### Record excerpts
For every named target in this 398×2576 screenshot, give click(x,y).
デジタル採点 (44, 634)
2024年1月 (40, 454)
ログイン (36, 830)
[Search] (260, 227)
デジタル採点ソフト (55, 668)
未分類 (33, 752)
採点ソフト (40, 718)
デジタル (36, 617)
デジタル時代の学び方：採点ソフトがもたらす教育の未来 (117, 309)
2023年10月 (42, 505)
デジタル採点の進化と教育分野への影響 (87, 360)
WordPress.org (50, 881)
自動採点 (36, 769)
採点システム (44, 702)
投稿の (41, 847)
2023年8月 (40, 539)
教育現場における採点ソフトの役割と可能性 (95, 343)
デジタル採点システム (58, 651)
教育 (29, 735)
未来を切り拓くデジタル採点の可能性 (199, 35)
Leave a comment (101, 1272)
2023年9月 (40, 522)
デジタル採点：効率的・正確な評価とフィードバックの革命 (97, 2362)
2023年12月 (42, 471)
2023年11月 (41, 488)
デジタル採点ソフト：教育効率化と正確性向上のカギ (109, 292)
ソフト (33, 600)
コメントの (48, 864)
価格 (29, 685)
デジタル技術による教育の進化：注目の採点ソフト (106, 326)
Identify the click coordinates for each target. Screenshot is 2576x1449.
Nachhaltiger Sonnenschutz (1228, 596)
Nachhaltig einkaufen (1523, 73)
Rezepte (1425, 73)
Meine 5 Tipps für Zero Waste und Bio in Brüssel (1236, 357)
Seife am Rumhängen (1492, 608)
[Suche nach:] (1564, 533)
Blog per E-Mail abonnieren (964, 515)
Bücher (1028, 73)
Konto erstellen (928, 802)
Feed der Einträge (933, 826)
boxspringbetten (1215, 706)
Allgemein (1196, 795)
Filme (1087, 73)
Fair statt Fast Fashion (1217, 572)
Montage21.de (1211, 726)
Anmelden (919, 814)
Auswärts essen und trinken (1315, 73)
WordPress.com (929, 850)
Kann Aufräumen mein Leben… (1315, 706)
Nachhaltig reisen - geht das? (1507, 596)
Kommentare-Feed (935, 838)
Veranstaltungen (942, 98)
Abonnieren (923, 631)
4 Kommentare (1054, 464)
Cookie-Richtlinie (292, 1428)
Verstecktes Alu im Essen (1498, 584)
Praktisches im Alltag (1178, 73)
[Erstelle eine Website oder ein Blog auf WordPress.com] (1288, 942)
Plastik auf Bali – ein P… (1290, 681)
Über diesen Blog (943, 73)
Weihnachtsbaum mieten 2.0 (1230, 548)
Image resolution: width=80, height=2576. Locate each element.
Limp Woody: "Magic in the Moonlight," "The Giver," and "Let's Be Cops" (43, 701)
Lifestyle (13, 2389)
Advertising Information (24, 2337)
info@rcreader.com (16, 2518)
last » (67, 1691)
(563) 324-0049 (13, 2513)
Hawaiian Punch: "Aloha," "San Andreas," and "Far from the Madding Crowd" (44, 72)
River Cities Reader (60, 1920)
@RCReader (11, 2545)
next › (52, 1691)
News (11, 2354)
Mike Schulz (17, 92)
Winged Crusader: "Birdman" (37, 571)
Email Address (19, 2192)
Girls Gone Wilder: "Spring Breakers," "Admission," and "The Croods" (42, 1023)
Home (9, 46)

### What the exercise asks
For the word "target", count the lines of the data that contain it and state only that count.

### Answer for the task
2